### Entries shown ###

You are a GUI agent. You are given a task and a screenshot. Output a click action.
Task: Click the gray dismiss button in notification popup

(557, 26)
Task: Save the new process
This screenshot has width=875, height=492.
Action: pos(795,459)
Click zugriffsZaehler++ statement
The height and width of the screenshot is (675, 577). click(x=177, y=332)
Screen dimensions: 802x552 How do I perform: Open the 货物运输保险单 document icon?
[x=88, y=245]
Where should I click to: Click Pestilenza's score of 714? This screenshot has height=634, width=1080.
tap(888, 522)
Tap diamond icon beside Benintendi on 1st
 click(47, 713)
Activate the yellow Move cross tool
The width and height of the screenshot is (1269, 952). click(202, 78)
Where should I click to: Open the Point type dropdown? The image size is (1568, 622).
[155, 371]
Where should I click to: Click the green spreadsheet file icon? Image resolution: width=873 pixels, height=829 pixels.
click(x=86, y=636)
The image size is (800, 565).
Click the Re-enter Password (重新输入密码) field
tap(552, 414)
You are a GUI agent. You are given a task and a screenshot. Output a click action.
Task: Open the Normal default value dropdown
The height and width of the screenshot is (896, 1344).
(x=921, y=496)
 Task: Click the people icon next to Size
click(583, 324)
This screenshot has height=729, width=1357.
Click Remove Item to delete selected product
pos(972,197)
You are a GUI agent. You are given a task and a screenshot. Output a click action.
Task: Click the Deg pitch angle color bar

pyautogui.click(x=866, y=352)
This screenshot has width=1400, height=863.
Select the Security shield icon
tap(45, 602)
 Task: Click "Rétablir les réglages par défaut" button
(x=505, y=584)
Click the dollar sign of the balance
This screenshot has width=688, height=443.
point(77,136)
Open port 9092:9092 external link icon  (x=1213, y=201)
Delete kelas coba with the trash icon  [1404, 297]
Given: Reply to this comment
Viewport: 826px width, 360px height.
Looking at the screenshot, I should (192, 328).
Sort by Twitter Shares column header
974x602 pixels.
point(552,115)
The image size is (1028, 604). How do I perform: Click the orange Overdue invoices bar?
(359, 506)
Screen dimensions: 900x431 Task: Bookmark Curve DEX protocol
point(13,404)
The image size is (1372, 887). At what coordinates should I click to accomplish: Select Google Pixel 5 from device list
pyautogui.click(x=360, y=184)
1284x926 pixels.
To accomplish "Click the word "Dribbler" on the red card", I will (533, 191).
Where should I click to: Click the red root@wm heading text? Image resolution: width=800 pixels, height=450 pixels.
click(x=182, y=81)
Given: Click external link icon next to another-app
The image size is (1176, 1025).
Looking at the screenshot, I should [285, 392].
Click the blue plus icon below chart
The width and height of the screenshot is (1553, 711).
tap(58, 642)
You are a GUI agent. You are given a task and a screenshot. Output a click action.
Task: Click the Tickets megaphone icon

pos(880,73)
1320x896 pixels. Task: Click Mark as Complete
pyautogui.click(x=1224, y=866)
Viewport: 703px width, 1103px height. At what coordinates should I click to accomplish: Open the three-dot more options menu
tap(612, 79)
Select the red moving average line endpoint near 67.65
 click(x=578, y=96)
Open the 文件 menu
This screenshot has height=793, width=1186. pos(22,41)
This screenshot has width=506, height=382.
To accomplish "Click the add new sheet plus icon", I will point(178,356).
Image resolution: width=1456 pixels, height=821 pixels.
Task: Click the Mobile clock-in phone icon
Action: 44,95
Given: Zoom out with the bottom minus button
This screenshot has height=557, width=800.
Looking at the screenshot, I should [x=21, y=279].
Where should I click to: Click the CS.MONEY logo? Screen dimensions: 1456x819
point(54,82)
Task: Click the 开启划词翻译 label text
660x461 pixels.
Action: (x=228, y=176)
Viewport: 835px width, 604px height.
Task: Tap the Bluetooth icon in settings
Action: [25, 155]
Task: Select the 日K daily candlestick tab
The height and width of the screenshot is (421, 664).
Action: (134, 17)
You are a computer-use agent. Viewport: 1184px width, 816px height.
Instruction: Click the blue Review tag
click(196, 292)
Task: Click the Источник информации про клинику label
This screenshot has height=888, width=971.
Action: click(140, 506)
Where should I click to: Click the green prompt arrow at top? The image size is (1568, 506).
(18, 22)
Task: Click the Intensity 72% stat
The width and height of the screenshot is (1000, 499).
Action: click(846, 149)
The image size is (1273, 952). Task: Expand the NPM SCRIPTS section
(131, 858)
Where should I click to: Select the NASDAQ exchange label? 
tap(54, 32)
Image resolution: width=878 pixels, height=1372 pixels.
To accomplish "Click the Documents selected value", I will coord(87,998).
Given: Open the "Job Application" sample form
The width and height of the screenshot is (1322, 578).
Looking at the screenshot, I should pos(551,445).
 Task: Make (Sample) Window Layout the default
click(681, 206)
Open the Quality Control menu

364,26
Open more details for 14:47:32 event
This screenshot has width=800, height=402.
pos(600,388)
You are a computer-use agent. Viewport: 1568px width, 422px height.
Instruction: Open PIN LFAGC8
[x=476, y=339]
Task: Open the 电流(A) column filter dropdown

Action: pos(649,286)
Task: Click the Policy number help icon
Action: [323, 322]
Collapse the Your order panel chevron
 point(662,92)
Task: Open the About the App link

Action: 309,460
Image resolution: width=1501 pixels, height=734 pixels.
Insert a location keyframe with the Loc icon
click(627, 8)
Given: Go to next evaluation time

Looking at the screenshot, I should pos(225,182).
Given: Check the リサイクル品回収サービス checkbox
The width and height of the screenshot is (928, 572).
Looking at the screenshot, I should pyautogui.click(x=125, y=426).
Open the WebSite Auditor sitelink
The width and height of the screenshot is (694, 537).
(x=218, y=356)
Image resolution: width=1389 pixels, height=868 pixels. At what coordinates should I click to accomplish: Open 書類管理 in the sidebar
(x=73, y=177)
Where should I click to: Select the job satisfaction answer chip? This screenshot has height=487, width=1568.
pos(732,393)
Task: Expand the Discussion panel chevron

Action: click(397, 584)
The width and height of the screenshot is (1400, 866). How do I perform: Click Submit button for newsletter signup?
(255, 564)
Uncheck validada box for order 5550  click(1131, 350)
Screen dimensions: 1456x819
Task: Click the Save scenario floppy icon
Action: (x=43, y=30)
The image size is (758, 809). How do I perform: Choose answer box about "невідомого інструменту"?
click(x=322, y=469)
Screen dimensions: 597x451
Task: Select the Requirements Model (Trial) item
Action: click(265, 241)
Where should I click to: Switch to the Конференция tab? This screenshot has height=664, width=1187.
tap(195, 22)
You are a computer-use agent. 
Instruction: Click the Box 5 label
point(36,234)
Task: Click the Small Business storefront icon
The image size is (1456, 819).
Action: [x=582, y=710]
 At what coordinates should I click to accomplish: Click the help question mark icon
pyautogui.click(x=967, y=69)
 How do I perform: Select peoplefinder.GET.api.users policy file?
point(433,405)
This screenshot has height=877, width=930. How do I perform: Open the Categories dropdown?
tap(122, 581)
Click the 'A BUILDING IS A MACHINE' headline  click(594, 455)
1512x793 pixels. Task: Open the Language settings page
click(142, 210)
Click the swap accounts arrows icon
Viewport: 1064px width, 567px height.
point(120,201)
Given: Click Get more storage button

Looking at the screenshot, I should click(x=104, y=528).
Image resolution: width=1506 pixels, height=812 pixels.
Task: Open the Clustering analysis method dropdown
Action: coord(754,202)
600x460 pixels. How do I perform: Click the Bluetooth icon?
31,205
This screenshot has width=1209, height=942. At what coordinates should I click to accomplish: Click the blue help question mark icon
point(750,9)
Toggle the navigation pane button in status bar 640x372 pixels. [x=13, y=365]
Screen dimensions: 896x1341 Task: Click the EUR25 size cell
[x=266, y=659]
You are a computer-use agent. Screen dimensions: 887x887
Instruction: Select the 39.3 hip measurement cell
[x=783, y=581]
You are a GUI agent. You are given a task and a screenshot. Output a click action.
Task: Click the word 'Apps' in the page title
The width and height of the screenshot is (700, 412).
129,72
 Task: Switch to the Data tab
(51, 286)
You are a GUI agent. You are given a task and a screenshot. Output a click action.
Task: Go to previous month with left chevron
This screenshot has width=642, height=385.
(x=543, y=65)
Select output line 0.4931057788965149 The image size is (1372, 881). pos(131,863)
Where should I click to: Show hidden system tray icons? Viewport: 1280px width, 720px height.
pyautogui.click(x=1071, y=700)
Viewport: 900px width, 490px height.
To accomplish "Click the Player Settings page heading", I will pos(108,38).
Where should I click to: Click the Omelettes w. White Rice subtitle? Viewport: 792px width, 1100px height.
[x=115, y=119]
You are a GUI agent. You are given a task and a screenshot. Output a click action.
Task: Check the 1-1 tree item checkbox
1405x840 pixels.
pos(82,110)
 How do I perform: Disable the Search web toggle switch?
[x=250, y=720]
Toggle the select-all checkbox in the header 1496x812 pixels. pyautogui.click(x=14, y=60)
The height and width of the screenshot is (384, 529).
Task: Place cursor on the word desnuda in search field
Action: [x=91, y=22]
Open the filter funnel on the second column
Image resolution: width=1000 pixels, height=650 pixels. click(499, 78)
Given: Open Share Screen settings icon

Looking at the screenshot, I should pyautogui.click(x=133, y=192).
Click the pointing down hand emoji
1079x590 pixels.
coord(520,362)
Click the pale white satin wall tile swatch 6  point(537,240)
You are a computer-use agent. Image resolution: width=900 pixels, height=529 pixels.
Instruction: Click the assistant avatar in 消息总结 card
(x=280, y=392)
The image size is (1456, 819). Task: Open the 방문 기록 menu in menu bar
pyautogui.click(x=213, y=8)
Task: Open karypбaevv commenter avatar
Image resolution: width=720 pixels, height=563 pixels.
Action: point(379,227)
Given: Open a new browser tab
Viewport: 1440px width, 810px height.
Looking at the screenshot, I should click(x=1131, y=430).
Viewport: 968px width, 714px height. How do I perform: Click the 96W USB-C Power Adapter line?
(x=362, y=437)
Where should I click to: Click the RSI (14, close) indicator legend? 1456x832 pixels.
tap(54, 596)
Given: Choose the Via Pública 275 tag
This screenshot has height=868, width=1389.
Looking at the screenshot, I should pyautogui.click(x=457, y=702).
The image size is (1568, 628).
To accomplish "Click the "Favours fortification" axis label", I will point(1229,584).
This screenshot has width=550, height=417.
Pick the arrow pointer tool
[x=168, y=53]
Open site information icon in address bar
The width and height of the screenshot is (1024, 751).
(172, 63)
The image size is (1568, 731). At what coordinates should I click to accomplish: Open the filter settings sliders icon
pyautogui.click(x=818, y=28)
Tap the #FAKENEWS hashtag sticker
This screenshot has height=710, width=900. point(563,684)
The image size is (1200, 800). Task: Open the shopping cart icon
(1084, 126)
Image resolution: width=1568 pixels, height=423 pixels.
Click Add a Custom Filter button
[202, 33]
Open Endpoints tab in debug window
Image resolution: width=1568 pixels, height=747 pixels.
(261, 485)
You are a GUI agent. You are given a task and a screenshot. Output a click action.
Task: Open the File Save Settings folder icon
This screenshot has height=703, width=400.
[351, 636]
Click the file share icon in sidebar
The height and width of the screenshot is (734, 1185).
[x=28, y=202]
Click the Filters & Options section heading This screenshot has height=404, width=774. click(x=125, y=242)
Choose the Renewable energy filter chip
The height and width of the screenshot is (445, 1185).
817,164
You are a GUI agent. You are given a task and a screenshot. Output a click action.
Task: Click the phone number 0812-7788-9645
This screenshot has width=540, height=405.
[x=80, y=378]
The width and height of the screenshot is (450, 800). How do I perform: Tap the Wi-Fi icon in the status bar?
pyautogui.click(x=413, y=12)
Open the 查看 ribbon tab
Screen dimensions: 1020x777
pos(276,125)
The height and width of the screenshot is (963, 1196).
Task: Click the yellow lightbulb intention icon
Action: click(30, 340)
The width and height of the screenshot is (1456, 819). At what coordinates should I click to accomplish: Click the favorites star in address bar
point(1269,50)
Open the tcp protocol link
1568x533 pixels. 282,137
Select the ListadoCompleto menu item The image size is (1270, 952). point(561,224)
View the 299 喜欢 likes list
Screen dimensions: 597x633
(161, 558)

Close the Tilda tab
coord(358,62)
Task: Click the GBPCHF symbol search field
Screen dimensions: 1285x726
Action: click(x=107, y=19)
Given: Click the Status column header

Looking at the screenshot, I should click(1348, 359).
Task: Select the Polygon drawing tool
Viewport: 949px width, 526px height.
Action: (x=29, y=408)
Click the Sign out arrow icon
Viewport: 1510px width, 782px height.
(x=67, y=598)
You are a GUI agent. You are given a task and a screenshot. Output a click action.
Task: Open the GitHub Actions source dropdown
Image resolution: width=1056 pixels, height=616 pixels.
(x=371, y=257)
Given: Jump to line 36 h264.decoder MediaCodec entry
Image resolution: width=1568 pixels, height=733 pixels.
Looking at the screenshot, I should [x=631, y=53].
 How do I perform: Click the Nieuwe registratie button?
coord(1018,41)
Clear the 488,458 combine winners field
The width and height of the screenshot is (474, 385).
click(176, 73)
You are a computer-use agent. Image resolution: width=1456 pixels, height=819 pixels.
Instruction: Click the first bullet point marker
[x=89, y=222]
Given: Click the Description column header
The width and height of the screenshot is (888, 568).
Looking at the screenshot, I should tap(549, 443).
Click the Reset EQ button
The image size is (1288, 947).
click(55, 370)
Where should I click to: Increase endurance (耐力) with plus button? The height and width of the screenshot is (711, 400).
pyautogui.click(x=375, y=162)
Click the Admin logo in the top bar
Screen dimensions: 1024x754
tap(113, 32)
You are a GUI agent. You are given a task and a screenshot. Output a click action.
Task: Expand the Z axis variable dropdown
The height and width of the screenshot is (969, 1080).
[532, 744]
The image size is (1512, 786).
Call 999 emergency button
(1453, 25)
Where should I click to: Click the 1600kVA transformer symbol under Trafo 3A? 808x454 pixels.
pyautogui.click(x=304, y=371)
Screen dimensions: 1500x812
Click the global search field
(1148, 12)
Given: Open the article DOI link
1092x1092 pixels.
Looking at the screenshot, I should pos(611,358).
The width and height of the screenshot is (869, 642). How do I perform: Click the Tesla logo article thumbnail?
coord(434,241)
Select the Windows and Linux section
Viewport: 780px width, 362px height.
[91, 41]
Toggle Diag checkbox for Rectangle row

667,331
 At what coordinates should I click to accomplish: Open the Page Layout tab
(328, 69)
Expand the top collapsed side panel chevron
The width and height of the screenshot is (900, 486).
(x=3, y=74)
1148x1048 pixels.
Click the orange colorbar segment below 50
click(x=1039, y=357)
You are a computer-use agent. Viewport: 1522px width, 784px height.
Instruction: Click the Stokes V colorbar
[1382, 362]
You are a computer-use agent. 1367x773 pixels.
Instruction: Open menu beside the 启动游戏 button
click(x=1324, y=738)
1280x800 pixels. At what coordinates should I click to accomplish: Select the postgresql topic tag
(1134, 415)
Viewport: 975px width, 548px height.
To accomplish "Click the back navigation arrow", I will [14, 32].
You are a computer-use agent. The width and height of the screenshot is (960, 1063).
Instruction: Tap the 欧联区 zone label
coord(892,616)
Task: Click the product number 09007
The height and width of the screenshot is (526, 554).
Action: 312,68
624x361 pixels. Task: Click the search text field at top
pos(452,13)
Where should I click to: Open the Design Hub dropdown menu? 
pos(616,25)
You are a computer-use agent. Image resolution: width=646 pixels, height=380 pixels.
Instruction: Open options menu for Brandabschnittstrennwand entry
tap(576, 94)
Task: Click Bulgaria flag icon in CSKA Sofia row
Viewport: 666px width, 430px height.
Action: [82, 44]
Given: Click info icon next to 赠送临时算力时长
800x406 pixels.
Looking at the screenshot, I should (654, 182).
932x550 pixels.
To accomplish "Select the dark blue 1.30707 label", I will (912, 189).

###

> The request
Put the entries, from the first line through the line that contains "The width and height of the screenshot is (1269, 952).", into a Markdown table with the columns Row and Line, numbering each row and leaving out blank lines.

> Exercise answer
| Row | Line |
|---|---|
| 1 | You are a GUI agent. You are given a task and a screenshot. Output a click action. |
| 2 | Task: Click the gray dismiss button in notification popup |
| 3 | (557, 26) |
| 4 | Task: Save the new process |
| 5 | This screenshot has width=875, height=492. |
| 6 | Action: pos(795,459) |
| 7 | Click zugriffsZaehler++ statement |
| 8 | The height and width of the screenshot is (675, 577). click(x=177, y=332) |
| 9 | Screen dimensions: 802x552 How do I perform: Open the 货物运输保险单 document icon? |
| 10 | [x=88, y=245] |
| 11 | Where should I click to: Click Pestilenza's score of 714? This screenshot has height=634, width=1080. |
| 12 | tap(888, 522) |
| 13 | Tap diamond icon beside Benintendi on 1st |
| 14 |  click(47, 713) |
| 15 | Activate the yellow Move cross tool |
| 16 | The width and height of the screenshot is (1269, 952). click(202, 78) |